Audit fees (in U.S. dollars) were approximately $52,500 for fiscal 2004 and $45,000 for fiscal 2003.  Such fees were for professional services rendered for the audits of the Company’s consolidated financial statements.

Audit-Related Fees

There were no audit-related fees paid to the Company's auditors for fiscal 2004 or fiscal 2003.  Such fees were for professional services rendered for auditing the Company’s consolidated financial statements.

Tax Fees

There were no fees for tax services paid to the Company's auditors for fiscal 2004 or fiscal 2003.

All Other Fees

Other fees (in U.S. dollars) of $23,100 for fiscal 2004 and $61,600 for fiscal 2003 were paid to the Company's auditors.  Such fees for fiscal 2004 were for professional services rendered for revising the Company’s 2002 consolidated financial statements and the review of financial information included in the Company’s quarterly reports on Form 10-Q.  Such fees for fiscal 2003 were for professional services rendered for the audit of Greenwood Forest Products Inc. and the review of financial information included in the Company's quarterly reports on Form 10-Q.

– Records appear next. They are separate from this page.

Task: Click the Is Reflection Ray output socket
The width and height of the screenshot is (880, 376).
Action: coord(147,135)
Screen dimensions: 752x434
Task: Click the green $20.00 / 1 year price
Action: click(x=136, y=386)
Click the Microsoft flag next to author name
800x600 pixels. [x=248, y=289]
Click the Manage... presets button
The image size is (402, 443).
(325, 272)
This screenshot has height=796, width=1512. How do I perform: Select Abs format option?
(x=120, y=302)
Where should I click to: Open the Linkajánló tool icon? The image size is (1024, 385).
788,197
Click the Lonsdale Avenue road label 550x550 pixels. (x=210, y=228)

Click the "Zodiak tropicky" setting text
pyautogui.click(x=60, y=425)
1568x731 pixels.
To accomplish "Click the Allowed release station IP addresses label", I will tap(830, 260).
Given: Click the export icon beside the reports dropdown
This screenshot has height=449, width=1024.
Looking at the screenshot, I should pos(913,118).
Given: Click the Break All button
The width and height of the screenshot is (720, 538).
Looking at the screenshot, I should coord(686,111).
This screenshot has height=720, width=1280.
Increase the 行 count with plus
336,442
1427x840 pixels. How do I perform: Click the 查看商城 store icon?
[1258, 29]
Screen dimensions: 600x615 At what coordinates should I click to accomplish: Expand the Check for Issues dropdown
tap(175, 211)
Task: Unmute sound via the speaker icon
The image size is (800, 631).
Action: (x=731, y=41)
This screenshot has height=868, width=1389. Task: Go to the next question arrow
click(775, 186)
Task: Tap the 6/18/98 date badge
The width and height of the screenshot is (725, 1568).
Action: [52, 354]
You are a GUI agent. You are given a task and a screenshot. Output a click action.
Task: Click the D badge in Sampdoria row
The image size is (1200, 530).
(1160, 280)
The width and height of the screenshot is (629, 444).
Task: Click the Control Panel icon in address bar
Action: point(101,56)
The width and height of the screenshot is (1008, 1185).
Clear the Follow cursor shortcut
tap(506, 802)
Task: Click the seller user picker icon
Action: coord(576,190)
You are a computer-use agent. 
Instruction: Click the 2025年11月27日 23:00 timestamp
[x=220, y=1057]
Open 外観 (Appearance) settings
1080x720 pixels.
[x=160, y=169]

It is the intention of the Management Proxyholders to vote proxies in the accompanying form IN FAVOUR of the appointment of Davidson & Company, Chartered Accountants, as Auditors for the Company for the ensuing year at a remuneration to be fixed by the Directors, unless the shareholder has specified in his or her proxy that his or her shares are to be withheld from voting in the appointment of the auditor.

CHANGES TO THE COMPANY'S CHARTER DOCUMENTS

The Business Corporations Act (British Columbia) (the “New Act”) came into force on March 29, 2004 and replaced the Company Act (British Columbia) (the “Former Act”).  The New Act is designed to make the laws governing British Columbia companies more consistent with other Canadian and U.S. jurisdictions, to provide greater flexibility and efficiency and to provide shareholders with more choices of governance structures.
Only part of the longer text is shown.